[MATERIALS PROVIDED Boundary: Start]
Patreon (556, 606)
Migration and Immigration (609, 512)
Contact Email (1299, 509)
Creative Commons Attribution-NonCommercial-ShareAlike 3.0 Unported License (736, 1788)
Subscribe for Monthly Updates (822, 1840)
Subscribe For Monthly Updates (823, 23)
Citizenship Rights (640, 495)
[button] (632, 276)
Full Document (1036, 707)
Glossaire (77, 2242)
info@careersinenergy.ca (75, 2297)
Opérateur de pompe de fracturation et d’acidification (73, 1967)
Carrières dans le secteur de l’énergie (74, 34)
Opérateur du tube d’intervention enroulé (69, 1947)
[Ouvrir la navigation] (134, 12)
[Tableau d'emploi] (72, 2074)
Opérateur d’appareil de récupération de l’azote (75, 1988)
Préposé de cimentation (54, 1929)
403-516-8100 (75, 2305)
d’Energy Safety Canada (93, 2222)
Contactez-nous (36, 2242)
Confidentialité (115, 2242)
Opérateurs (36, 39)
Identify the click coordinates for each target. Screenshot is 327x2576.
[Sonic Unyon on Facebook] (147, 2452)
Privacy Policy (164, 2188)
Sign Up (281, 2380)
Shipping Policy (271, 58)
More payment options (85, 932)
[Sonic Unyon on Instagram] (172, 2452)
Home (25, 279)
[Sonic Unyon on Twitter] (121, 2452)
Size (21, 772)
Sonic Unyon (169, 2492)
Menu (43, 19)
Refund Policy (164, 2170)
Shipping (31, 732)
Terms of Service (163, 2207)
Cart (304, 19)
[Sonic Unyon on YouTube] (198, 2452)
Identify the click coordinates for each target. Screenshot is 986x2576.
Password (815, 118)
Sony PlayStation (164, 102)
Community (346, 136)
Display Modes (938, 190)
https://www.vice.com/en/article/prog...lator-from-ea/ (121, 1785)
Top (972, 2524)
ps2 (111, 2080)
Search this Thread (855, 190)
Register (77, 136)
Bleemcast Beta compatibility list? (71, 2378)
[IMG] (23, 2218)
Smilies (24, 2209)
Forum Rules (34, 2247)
[MATERIALS PROVIDED Boundary: End]
● **TASK DETAILS**: Filter the preceding entries down to the lines with "each".

● **RESPONSE BOX**:
Identify the click coordinates for each target. Screenshot is 327x2576.
Identify the click coordinates for each target. Screenshot is 986x2576.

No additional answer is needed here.